Tracks crashes within a rolling window and determines overall pool health. Can be used to trigger circuit breaker actions or alerting.
Usage
{:ok, hm} = HealthMonitor.start_link(
name: :my_pool_health,
pool: :default,
max_crashes: 10,
crash_window_ms: 60_000
)
HealthMonitor.record_crash(hm, "worker_1", %{reason: :segfault})
if HealthMonitor.healthy?(hm) do
# Pool is healthy
else
# Too many crashes, consider action
end
Summary
Functions
Returns a specification to start this module under a supervisor.

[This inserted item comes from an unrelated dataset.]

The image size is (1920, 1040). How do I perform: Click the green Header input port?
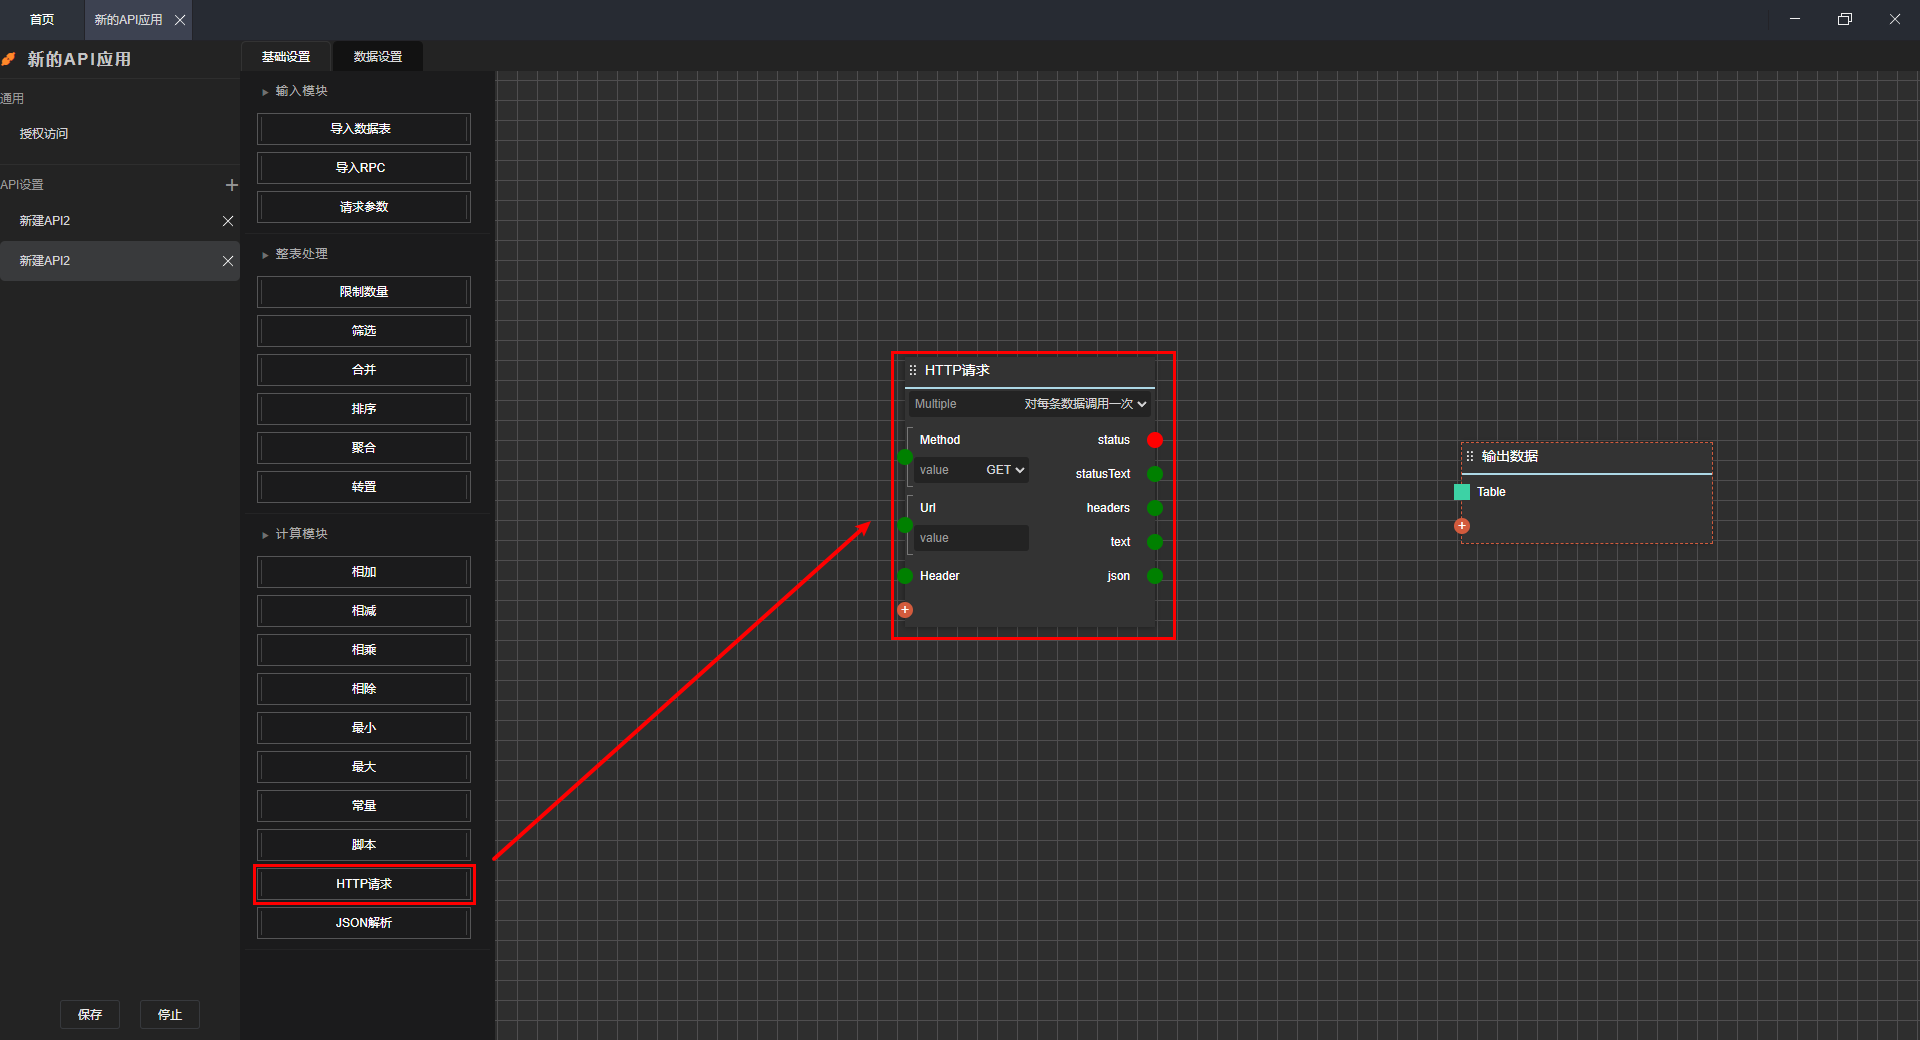(905, 576)
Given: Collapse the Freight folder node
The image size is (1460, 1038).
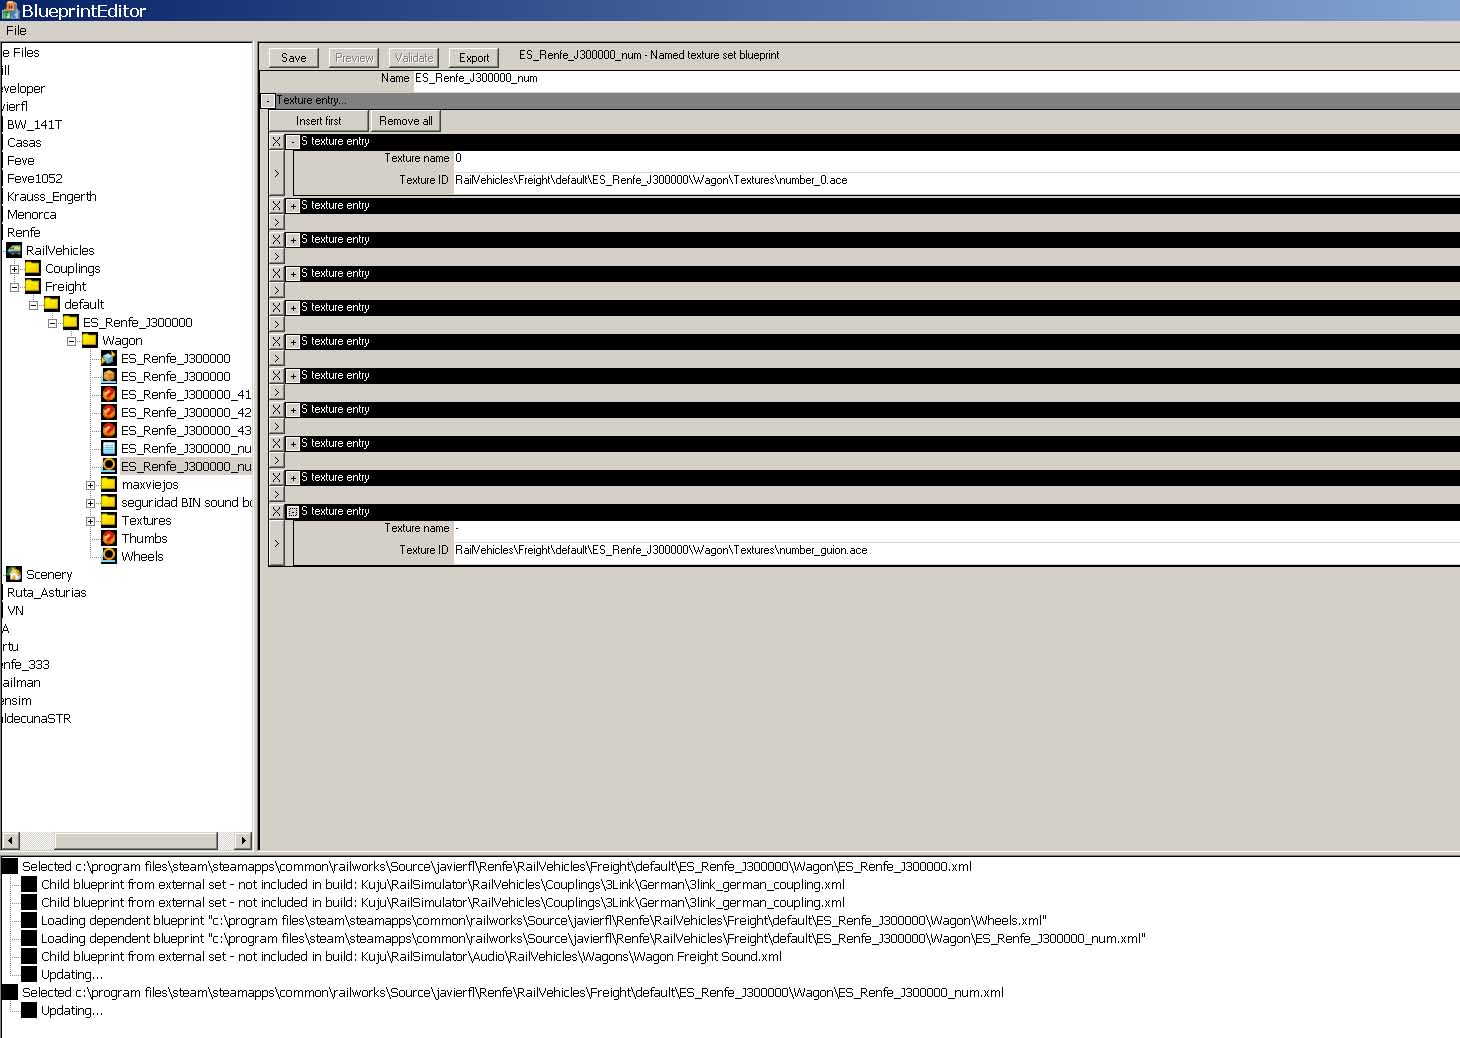Looking at the screenshot, I should [14, 287].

Returns whether the pool is considered healthy.
Records a worker crash.
Starts a health monitor.
Returns comprehensive health statistics.
Returns health status for a specific worker.
Types
@type t() :: %{ pool: atom(), workers: %{required(String.t()) => worker_stats()}, crash_window_ms: pos_integer(), max_crashes: pos_integer(), total_crashes: non_neg_integer(), check_interval_ms: pos_integer(), check_timer: reference() | nil }
@type worker_stats() :: %{ crash_count: non_neg_integer(), last_crash_time: integer() | nil, crash_reasons: [term()] }
Functions
Returns a specification to start this module under a supervisor.
See Supervisor.
@spec healthy?(GenServer.server()) :: boolean()
Returns whether the pool is considered healthy.
@spec record_crash(GenServer.server(), String.t(), map()) :: :ok
Records a worker crash.
@spec start_link(keyword()) :: GenServer.on_start()
Starts a health monitor.
Options
:name- GenServer name (required):pool- Pool name to monitor (required):check_interval_ms- Health check interval (default: 30000):crash_window_ms- Rolling window for crash counting (default: 60000):max_crashes- Max crashes in window before unhealthy (default: 10)
@spec stats(GenServer.server()) :: map()
Returns comprehensive health statistics.
@spec worker_health(GenServer.server(), String.t()) :: map()
Returns health status for a specific worker.